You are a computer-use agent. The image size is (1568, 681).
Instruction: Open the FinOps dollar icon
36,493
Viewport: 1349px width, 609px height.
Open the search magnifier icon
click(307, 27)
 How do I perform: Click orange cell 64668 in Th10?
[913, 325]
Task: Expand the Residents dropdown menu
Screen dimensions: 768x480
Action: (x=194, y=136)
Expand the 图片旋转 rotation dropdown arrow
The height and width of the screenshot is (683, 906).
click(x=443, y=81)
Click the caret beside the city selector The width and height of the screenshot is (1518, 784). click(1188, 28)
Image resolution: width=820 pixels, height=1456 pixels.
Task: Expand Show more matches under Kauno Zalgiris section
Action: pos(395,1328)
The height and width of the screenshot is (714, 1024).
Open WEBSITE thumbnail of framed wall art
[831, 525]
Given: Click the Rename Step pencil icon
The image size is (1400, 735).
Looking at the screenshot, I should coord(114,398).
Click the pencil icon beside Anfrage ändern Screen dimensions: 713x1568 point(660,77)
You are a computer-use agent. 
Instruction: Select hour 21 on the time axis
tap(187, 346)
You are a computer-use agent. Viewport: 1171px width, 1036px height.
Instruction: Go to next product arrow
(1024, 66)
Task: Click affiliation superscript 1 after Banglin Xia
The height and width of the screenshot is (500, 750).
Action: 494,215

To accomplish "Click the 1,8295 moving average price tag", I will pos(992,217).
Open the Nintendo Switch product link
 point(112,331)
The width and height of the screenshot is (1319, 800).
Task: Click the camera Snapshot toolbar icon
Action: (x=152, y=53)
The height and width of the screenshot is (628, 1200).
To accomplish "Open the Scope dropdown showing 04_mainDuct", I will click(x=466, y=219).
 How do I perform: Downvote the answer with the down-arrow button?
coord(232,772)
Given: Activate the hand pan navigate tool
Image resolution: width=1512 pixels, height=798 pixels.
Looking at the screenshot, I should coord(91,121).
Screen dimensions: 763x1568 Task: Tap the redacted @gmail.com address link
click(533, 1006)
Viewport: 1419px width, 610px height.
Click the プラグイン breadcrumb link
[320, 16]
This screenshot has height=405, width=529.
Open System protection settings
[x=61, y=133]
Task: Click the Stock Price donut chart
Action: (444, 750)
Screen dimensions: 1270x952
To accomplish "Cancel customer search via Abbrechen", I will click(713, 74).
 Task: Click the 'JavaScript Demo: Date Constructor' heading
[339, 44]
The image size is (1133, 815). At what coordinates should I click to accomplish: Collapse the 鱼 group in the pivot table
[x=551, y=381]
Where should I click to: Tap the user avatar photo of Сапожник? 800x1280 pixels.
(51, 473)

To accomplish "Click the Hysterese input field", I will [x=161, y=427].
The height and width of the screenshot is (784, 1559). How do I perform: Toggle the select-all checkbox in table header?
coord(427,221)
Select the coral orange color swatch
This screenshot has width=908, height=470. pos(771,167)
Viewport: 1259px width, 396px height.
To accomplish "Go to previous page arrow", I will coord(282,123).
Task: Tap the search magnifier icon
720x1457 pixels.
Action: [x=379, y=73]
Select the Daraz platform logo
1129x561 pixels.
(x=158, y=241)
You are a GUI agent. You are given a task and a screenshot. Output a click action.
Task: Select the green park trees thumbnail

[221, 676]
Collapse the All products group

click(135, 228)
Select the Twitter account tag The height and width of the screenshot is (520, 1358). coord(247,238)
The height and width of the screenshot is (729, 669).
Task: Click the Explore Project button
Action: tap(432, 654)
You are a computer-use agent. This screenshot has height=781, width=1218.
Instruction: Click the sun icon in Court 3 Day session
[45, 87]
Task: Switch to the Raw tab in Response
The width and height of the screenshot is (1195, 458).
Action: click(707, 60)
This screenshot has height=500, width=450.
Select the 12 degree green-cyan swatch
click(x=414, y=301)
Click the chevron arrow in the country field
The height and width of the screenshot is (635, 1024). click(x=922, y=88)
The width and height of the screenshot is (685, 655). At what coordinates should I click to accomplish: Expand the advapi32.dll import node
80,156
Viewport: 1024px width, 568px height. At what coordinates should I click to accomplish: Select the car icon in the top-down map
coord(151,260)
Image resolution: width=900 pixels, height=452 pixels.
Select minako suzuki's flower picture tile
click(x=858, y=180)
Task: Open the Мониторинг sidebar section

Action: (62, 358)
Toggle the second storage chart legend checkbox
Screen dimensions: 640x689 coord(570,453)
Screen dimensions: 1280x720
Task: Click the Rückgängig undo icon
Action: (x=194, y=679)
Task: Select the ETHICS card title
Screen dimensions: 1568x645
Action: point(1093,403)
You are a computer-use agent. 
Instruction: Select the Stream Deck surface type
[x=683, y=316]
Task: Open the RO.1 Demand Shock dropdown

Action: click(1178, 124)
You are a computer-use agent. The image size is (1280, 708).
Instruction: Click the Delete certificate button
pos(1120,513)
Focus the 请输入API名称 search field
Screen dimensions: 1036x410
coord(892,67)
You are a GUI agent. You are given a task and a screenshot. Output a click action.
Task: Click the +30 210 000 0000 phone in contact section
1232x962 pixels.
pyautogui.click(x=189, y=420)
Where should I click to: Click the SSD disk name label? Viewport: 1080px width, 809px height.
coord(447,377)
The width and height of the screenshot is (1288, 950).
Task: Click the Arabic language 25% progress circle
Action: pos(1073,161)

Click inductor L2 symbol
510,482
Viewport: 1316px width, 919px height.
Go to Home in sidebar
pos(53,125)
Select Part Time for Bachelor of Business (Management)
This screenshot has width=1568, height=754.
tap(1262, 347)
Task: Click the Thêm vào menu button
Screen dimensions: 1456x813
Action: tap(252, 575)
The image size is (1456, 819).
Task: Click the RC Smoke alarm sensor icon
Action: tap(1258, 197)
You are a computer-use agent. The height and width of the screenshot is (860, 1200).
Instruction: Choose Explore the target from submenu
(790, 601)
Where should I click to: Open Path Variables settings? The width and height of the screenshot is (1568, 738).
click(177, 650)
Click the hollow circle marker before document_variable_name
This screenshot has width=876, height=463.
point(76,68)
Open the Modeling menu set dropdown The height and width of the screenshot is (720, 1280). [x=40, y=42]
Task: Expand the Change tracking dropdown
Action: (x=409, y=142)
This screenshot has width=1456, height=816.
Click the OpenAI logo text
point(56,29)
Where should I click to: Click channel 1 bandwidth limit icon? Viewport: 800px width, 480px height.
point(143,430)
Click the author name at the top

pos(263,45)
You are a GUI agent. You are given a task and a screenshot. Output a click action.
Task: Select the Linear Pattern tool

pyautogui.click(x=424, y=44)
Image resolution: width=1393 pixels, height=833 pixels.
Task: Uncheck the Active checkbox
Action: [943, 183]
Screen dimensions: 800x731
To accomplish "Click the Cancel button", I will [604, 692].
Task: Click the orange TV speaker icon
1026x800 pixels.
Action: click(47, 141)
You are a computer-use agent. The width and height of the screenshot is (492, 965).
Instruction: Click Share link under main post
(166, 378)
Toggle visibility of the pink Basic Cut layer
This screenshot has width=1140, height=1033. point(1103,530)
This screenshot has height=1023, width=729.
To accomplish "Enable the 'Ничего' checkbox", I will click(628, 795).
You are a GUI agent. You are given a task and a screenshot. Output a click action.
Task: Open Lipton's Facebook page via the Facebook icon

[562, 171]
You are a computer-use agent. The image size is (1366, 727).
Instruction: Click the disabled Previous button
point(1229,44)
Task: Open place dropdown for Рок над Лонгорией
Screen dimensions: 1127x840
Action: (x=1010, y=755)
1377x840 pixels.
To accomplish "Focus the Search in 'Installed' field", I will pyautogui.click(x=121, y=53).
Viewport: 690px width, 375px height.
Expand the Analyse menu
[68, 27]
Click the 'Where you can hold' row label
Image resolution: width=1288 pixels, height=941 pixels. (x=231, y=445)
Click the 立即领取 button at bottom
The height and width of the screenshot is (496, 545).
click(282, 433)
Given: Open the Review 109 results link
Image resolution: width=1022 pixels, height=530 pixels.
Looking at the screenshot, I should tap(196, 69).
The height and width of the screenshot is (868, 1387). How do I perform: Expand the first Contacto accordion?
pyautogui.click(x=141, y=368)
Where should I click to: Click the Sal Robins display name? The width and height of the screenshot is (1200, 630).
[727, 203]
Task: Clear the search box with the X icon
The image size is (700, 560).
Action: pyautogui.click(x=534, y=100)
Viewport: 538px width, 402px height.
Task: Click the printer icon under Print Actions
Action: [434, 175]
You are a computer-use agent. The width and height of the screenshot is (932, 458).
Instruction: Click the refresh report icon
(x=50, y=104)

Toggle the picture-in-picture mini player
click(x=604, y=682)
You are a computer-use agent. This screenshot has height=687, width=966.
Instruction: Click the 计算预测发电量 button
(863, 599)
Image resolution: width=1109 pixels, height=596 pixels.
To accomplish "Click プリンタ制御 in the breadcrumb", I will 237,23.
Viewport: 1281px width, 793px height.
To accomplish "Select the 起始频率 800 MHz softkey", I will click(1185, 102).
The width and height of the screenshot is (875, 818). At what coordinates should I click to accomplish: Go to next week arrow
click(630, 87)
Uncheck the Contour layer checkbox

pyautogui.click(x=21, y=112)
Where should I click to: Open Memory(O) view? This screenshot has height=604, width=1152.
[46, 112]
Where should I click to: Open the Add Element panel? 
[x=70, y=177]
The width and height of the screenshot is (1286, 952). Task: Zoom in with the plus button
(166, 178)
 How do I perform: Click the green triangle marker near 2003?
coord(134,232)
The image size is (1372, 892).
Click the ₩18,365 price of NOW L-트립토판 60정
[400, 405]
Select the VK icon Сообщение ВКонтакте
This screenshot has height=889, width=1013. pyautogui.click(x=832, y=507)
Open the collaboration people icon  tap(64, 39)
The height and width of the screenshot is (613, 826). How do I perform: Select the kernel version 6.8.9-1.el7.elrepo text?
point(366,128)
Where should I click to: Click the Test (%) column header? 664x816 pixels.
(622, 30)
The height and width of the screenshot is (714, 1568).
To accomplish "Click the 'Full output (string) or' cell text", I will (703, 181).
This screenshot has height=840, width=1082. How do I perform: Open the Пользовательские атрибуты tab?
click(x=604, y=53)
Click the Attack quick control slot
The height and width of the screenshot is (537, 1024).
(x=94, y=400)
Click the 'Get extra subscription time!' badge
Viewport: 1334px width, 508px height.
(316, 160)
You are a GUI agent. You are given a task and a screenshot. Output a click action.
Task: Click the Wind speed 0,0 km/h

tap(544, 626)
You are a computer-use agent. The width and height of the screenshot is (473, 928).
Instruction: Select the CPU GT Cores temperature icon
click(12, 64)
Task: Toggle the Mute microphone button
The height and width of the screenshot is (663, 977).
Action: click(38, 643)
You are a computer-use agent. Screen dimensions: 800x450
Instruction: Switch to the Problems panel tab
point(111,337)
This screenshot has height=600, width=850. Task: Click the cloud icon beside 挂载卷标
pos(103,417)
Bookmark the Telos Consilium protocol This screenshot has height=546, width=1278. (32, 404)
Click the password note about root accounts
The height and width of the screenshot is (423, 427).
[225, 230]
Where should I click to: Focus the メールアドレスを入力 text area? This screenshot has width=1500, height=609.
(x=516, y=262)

+--

** WHAT NEEDS TO BE DONE **
Would you retype the lines above from the one with "is (492, 965)." down to the one with "Task: Clear the search box with the X icon", word for word, both ends included and no other lines?

** SOLVED PROBLEM **
You are a computer-use agent. The width and height of the screenshot is (492, 965).
Instruction: Click Share link under main post
(166, 378)
Toggle visibility of the pink Basic Cut layer
This screenshot has width=1140, height=1033. point(1103,530)
This screenshot has height=1023, width=729.
To accomplish "Enable the 'Ничего' checkbox", I will click(628, 795).
You are a GUI agent. You are given a task and a screenshot. Output a click action.
Task: Open Lipton's Facebook page via the Facebook icon

[562, 171]
You are a computer-use agent. The image size is (1366, 727).
Instruction: Click the disabled Previous button
point(1229,44)
Task: Open place dropdown for Рок над Лонгорией
Screen dimensions: 1127x840
Action: (x=1010, y=755)
1377x840 pixels.
To accomplish "Focus the Search in 'Installed' field", I will pyautogui.click(x=121, y=53).
Viewport: 690px width, 375px height.
Expand the Analyse menu
[68, 27]
Click the 'Where you can hold' row label
Image resolution: width=1288 pixels, height=941 pixels. (x=231, y=445)
Click the 立即领取 button at bottom
The height and width of the screenshot is (496, 545).
click(282, 433)
Given: Open the Review 109 results link
Image resolution: width=1022 pixels, height=530 pixels.
Looking at the screenshot, I should tap(196, 69).
The height and width of the screenshot is (868, 1387). How do I perform: Expand the first Contacto accordion?
pyautogui.click(x=141, y=368)
Where should I click to: Click the Sal Robins display name? The width and height of the screenshot is (1200, 630).
[727, 203]
Task: Clear the search box with the X icon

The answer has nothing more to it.